▶ DATA FOR THIS TASK:
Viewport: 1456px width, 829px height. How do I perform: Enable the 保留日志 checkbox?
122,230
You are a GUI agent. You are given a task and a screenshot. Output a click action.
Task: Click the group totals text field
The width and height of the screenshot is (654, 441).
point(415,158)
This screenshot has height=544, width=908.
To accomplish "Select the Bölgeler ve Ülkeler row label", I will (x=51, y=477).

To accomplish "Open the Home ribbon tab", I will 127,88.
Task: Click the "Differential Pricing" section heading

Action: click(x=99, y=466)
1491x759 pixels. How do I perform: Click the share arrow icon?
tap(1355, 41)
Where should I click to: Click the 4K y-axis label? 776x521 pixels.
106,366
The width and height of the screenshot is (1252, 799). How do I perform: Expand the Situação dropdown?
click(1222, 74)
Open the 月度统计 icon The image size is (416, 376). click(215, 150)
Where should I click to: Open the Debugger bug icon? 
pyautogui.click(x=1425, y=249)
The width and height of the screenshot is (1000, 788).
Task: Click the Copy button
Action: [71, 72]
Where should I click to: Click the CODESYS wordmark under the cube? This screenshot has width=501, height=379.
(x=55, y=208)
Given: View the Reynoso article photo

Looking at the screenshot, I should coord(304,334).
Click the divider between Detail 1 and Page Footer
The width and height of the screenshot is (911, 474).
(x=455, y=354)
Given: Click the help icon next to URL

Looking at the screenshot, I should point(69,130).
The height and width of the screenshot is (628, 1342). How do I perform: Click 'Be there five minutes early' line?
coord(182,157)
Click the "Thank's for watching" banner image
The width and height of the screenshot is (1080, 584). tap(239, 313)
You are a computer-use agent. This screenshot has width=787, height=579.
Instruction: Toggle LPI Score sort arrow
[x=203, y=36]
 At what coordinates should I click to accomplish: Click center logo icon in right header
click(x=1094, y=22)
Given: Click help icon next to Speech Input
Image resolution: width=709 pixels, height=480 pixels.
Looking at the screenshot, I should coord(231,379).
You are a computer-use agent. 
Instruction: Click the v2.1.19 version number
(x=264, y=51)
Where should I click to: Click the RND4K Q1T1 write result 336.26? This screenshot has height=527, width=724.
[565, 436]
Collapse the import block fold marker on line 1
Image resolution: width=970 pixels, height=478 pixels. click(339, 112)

▶ TO BE DONE:
Turn everything from the start of the records down to the line containing "point(415,158)" into a two-column CSV with the headers `request` and `response`. Give one row for each request. Put its text and its answer each in a single quoted field, with line breaks replaced by spaces.

▶ FINAL RESULT:
request,response
"Viewport: 1456px width, 829px height. How do I perform: Enable the 保留日志 checkbox?","122,230"
"You are a GUI agent. You are given a task and a screenshot. Output a click action. Task: Click the group totals text field The width and height of the screenshot is (654, 441).","point(415,158)"